**REQUIREMENT**
Which of the lines below hold the word "magnifier"? Pull each of them out.

**SUPPLIED MATERIAL**
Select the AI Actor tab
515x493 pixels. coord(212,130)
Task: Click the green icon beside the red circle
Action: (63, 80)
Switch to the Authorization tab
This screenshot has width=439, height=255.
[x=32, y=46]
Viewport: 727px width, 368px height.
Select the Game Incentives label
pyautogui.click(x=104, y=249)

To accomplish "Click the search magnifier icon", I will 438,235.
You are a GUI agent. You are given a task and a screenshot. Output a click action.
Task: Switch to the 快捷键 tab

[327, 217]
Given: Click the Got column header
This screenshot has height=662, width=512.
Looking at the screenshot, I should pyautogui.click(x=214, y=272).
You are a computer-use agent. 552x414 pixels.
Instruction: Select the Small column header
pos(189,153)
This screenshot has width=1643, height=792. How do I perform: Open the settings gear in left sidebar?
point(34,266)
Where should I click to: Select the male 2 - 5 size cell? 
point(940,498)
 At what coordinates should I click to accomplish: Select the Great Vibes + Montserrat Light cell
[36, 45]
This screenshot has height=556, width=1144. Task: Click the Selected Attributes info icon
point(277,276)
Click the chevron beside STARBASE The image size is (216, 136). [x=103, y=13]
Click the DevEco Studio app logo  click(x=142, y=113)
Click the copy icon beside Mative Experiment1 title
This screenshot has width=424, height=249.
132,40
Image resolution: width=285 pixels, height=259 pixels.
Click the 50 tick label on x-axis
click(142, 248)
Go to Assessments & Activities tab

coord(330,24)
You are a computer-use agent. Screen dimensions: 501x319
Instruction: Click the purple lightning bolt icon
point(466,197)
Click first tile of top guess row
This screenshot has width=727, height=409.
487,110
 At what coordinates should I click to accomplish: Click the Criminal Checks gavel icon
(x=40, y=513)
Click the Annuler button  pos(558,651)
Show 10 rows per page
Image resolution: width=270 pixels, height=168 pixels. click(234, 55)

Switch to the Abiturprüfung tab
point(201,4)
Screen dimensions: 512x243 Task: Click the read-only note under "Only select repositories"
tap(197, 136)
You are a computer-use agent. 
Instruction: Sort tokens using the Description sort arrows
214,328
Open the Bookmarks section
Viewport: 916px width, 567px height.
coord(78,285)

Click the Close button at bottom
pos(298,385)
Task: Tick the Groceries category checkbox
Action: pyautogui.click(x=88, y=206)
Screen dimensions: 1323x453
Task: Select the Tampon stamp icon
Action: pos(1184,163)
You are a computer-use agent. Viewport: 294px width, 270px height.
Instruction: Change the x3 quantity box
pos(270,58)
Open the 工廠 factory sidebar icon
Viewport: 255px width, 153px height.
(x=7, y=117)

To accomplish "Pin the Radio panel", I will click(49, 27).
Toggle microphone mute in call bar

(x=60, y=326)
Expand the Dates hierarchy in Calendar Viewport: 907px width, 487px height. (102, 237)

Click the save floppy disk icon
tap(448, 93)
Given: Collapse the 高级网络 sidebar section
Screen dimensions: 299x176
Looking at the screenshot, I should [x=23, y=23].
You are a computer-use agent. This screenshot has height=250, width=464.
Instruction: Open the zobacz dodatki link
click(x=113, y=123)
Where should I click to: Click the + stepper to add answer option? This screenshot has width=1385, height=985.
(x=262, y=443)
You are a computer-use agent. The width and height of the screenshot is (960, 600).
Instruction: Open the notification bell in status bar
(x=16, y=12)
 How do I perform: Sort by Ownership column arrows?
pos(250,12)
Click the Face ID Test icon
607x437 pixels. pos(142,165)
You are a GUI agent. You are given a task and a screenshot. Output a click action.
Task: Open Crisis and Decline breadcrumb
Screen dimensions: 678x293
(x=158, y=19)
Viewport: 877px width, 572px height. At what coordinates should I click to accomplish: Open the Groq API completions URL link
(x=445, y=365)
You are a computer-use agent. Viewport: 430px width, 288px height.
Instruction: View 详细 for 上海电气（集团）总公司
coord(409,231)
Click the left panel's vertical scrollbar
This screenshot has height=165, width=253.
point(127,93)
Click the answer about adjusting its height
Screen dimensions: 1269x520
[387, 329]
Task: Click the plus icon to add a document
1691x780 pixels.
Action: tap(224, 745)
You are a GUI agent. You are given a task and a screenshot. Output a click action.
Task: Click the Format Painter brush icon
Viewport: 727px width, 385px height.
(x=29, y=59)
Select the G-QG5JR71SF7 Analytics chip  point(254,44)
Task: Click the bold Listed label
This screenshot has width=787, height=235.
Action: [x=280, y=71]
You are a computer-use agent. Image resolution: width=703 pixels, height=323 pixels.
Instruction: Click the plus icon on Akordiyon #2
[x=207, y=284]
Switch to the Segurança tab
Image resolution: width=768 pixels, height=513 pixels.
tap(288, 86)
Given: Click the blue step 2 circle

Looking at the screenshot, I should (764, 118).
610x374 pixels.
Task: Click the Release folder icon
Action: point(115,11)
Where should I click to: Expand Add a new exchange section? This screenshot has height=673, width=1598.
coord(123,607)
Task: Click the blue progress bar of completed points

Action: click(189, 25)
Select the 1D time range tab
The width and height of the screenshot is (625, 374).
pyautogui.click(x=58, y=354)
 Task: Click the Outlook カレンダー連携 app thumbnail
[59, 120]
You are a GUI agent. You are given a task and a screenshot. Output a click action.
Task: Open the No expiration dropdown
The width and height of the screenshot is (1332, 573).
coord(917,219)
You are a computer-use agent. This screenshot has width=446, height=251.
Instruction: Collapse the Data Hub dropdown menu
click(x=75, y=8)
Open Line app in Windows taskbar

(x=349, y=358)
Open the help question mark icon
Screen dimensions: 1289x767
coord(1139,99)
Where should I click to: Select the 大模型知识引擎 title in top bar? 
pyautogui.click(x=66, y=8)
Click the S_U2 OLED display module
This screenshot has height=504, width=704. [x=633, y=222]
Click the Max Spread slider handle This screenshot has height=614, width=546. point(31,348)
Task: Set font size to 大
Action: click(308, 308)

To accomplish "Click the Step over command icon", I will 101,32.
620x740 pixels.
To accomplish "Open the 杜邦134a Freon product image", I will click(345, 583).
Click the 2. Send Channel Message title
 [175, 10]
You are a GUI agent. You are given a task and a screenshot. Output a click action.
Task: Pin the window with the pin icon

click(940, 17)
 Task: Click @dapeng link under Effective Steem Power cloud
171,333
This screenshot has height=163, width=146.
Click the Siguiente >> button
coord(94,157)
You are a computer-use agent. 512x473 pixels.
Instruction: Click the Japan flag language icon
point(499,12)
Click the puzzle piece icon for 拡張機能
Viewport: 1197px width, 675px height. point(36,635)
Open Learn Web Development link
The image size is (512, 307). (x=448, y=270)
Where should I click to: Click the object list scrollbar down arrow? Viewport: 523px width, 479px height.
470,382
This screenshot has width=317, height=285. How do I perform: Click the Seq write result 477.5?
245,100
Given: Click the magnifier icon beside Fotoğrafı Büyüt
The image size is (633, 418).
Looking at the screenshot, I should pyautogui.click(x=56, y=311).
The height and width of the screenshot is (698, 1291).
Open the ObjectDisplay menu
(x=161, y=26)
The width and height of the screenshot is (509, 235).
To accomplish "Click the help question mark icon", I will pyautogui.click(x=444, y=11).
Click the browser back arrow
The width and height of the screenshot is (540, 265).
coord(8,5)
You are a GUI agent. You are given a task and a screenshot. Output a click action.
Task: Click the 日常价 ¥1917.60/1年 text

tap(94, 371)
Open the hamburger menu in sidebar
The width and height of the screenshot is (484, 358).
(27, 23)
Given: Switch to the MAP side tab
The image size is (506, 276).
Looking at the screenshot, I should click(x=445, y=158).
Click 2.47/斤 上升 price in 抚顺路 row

**RESPONSE BELOW**
To accomplish "Click the search magnifier icon", I will 438,235.
Given: Click the magnifier icon beside Fotoğrafı Büyüt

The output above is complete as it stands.